The Coast of Utopia is a 2002 trilogy of plays: Voyage, Shipwreck, and Salvage, written by Tom Stoppard with focus on the philosophical debates in pre-revolution Russia between 1833 and 1866. It was the recipient of the 2007 Tony Award for Best Play. The title comes from a chapter in Avrahm Yarmolinsky's book Road to Revolution: A Century of Russian Radicalism (1959).

The trilogy, nine hours in total, premiered with Voyage on 22 June 2002 at the National Theatre's Olivier auditorium in repertory, directed by Trevor Nunn. The openings of Shipwreck and Salvage followed on 8 July, and 19 July, completing its run on 23 November 2002. In 2006, directed by Jack O'Brien, the plays debuted on Broadway at the Vivian Beaumont Theater at Lincoln Center, New York City, where it closed on 13 May 2007 after a combined total of 124 performances.

The trilogy has also been performed in Russia; it opened at Moscow's Russian Academic Youth Theatre in October 2007, directed by Alexey Borodin.

The trilogy received its Japanese premiere at Theater Cocoon, Bunkamura in Tokyo on 12 September 2009 and completed its run (including 10 one-day marathon performances) on 4 October 2009. The production was directed by Yukio Ninagawa.

Production history

London premiere
Directed by Trevor Nunn, the trilogy premiered with Voyage at the Olivier Theatre in London on 22 June 2002, followed by Shipwreck and Salvage with a six-month run ended on 23 November 2002.

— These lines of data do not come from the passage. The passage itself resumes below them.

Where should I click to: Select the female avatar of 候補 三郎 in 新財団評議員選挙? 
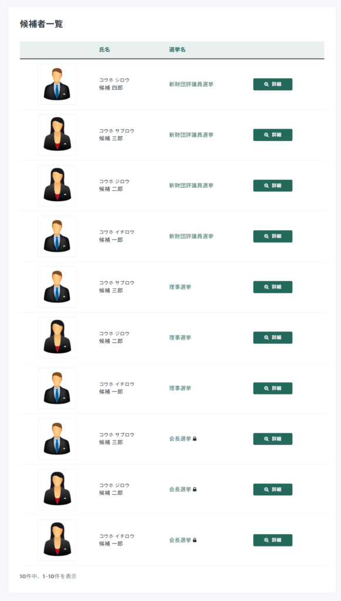coord(57,135)
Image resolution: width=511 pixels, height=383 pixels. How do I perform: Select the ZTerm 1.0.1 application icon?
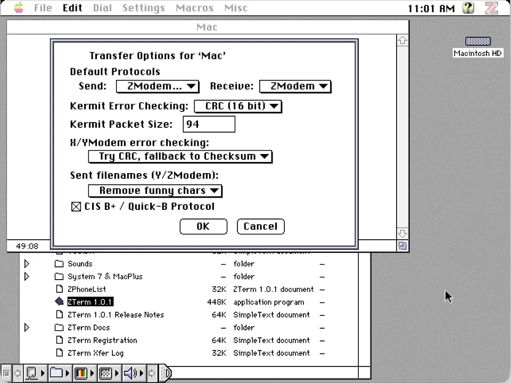tap(89, 302)
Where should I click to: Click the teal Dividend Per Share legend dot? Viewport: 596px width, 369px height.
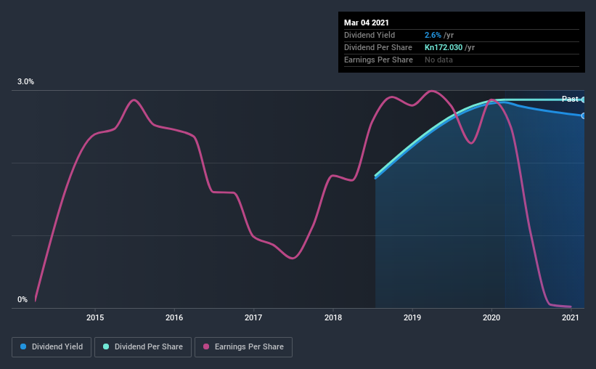(106, 346)
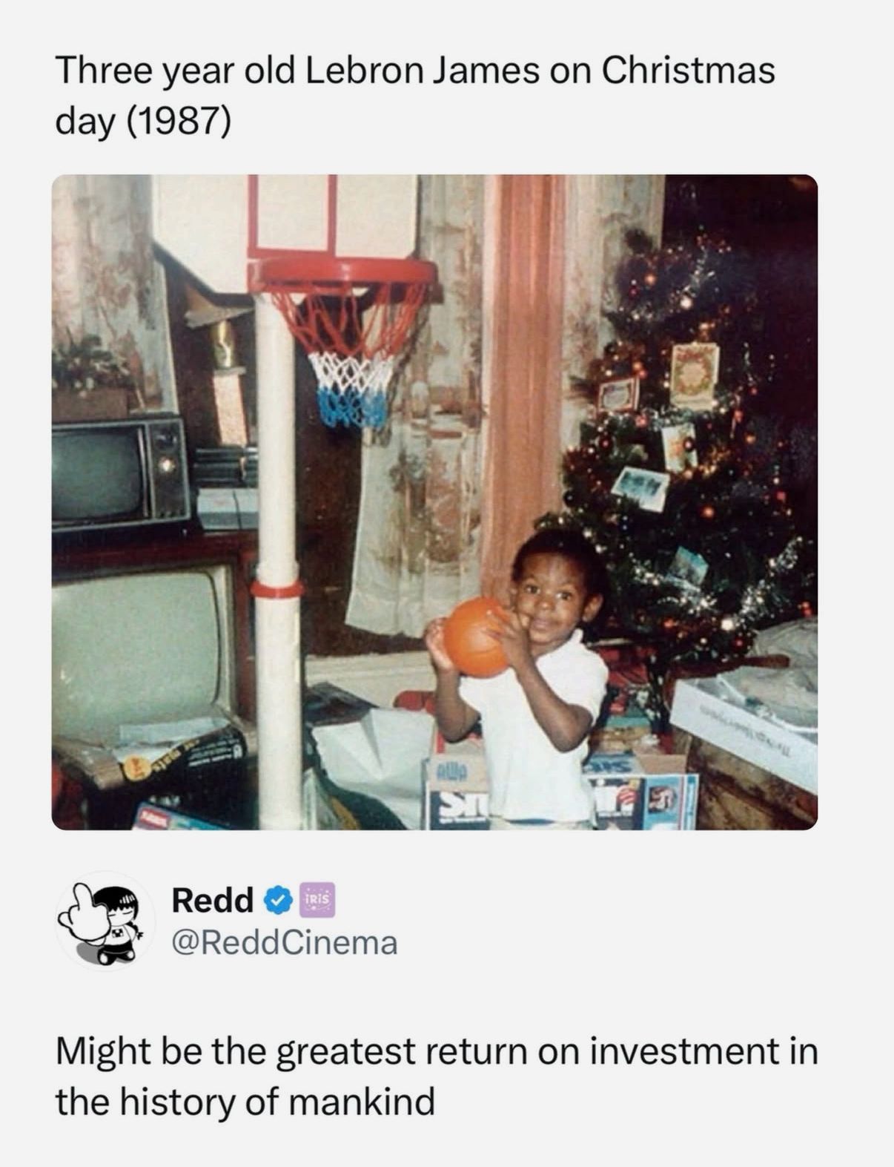This screenshot has width=894, height=1167.
Task: Open Redd's profile avatar picture
Action: (105, 921)
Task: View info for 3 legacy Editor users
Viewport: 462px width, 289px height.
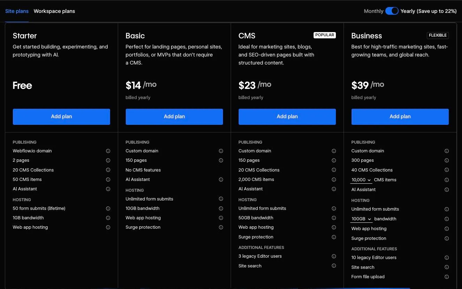Action: [334, 256]
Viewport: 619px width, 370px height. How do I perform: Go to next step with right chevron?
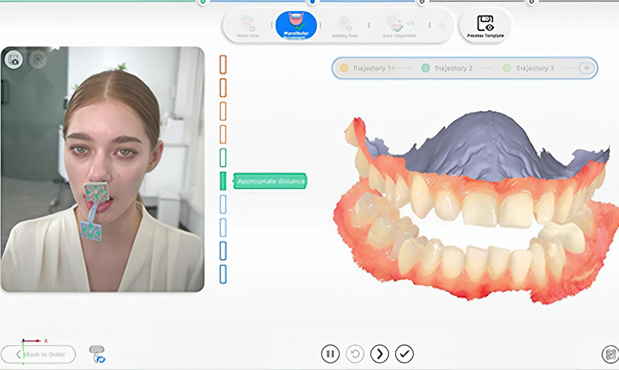(380, 354)
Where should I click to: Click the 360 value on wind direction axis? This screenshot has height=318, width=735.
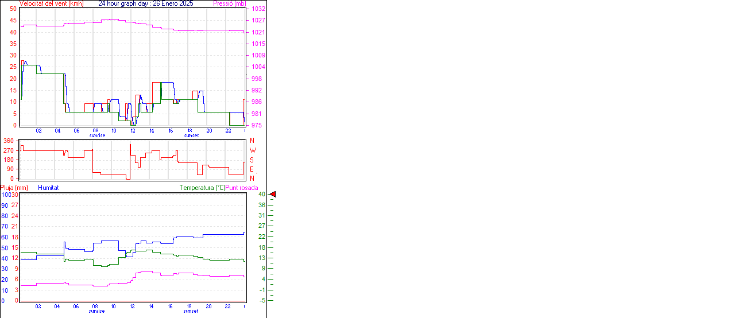pos(9,141)
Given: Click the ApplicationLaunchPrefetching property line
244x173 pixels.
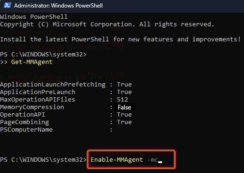Looking at the screenshot, I should tap(66, 85).
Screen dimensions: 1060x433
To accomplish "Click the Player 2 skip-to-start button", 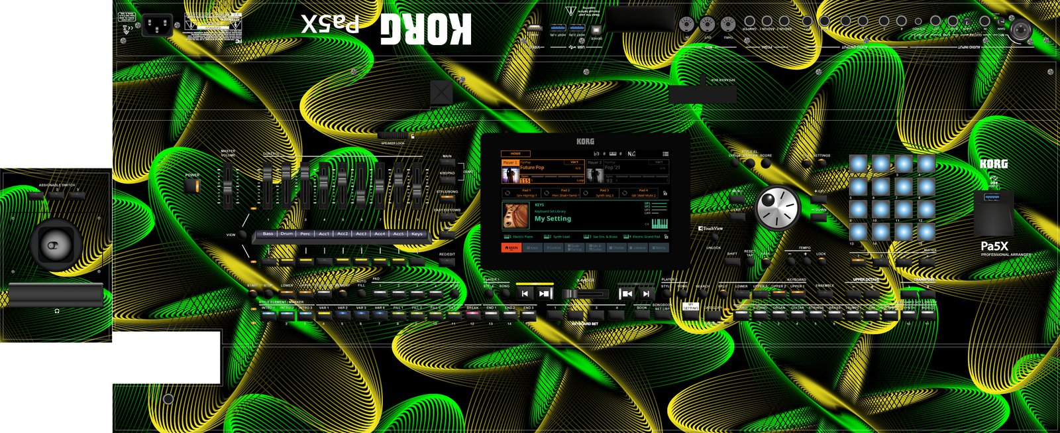I will [626, 293].
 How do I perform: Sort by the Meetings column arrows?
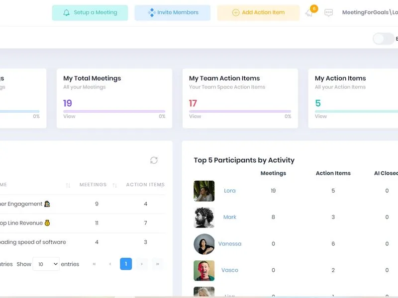(x=115, y=185)
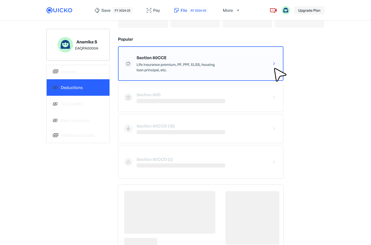Select Deductions in the sidebar

(x=78, y=88)
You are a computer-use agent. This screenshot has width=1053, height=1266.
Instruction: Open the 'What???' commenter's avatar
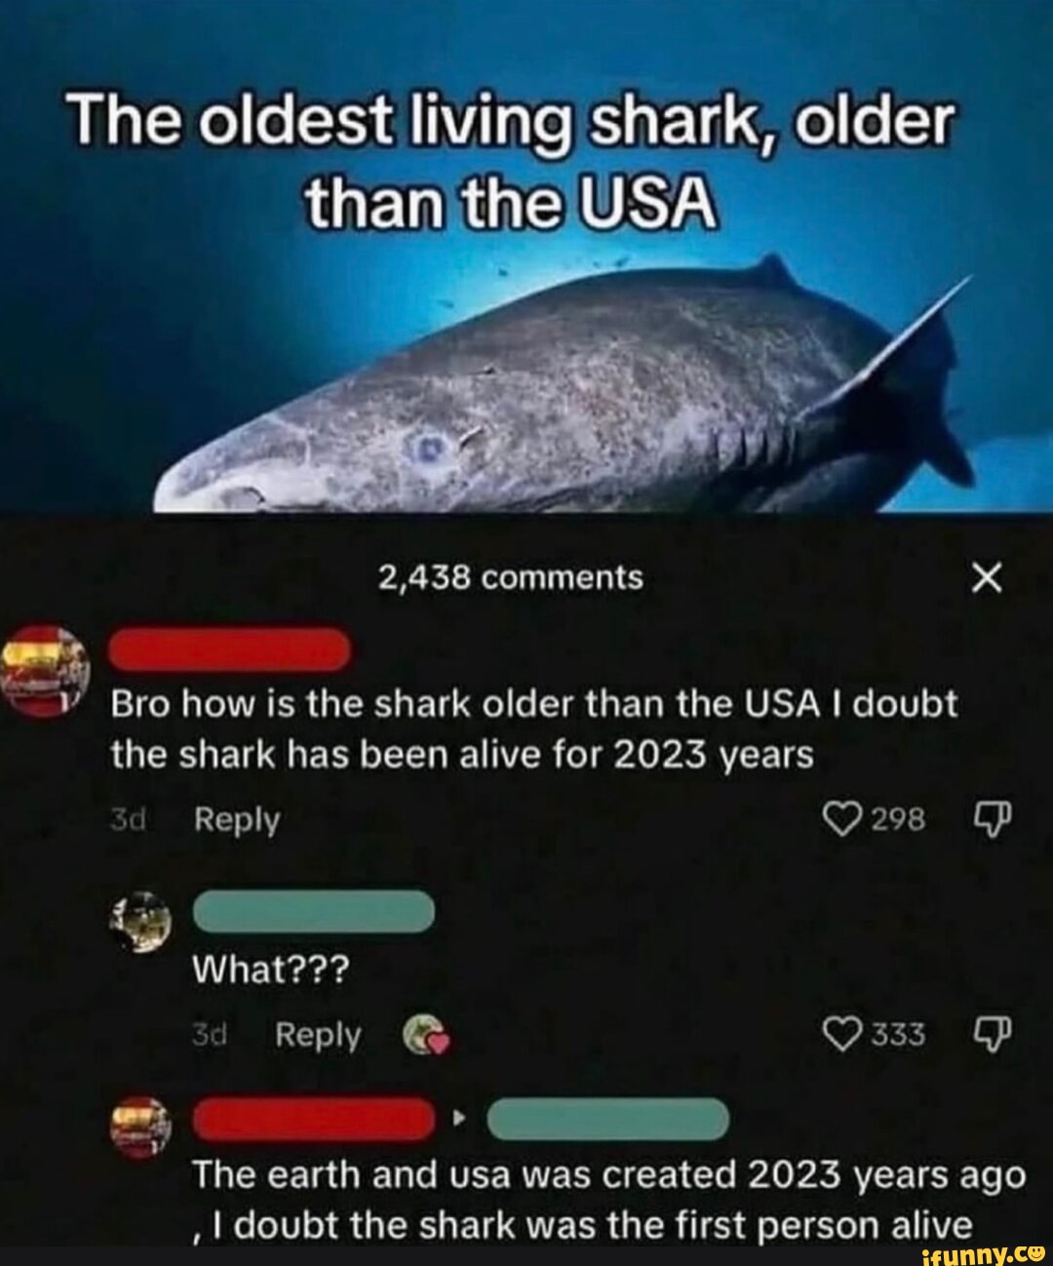pos(142,922)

Reviewing the play in The Guardian, drama critic Michael Billington wrote, "Tom Stoppard's The Coast of Utopia in the Olivier is a bundle of contradictions. Comprising three three-hour plays, it is heroically ambitious and wildly uneven. ... But I wouldn't have missed it for worlds and at its heart it contains a fascinating lesson about the nature of drama." He further commented on Stoppard the dramatist, "I think it is time we began to appreciate Stoppard not for his intellectual legerdemain, but for what he is actually best at: exploring the mystery of existence, the anguish of the human heart and the strange fact that it is our apprehension of death that gives joy and intensity to life."

Broadway debut
The trilogy's Broadway debut was directed by Jack O'Brien at the Vivian Beaumont Theater in New York City. The cast included Brían F. O'Byrne, Richard Easton, Jennifer Ehle, Billy Crudup, Ethan Hawke, Josh Hamilton, Martha Plimpton, David Harbour, Jason Butler Harner and Amy Irving.
Viewed as "the season's ultimate snob ticket", the production ran from November 2006 to May 2007 with a combined total of 124 performances.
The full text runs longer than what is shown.